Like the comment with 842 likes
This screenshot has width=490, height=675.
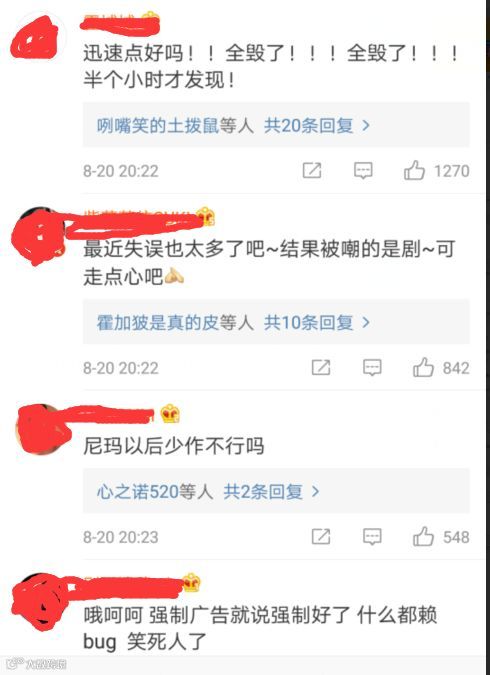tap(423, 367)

--

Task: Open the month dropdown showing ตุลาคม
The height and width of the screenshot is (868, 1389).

---

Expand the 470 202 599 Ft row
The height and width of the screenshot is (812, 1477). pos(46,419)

| What you are asked to do |
Above are the records; print exactly the lines from the line with "Task: Open the month dropdown showing ตุลาคม" to the line with "The height and width of the screenshot is (868, 1389).", including both, and nothing else.

| Exercise answer |
Task: Open the month dropdown showing ตุลาคม
The height and width of the screenshot is (868, 1389).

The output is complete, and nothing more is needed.